▶ **DATA RECORDS**:
=-=-=-=-=
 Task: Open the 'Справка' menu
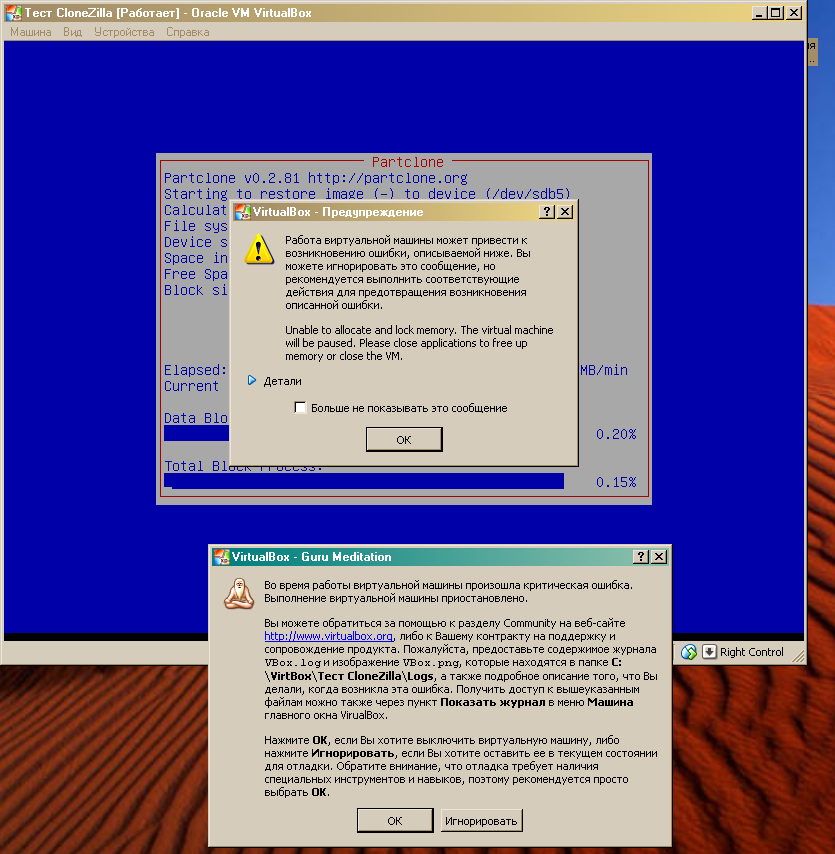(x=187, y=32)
=-=-=-=-=
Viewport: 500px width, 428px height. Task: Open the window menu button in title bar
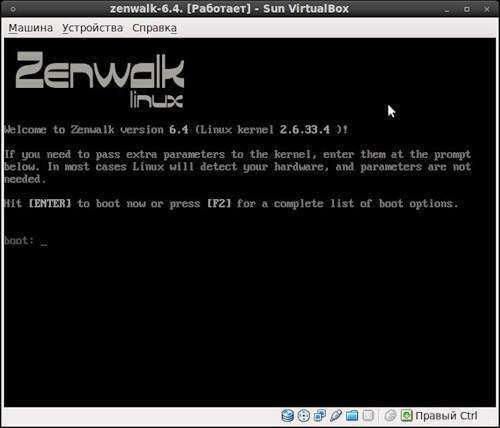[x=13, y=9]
=-=-=-=-=
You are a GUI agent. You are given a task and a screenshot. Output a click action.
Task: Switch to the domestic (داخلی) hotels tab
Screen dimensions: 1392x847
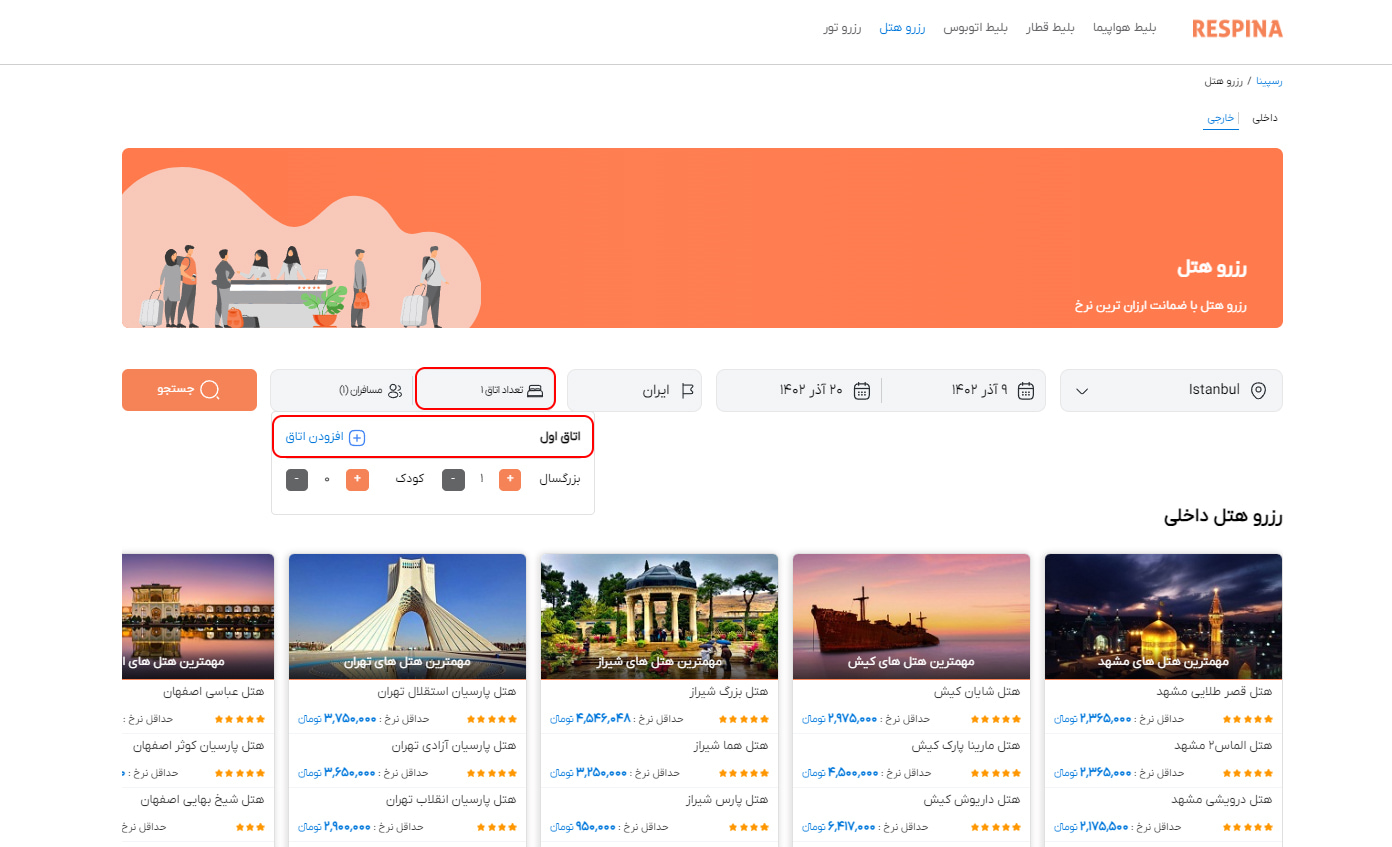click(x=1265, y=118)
=-=-=-=-=
▶ **DIRECTIONS FOR THIS TASK**: Print the records from the line containing "You are a GUI" through the line containing "click(x=1265, y=118)", including both of those lines, and reproduce them unchanged. Omit the pictures from your answer.

▶ **SOLUTION**:
You are a GUI agent. You are given a task and a screenshot. Output a click action.
Task: Switch to the domestic (داخلی) hotels tab
Screen dimensions: 1392x847
click(x=1265, y=118)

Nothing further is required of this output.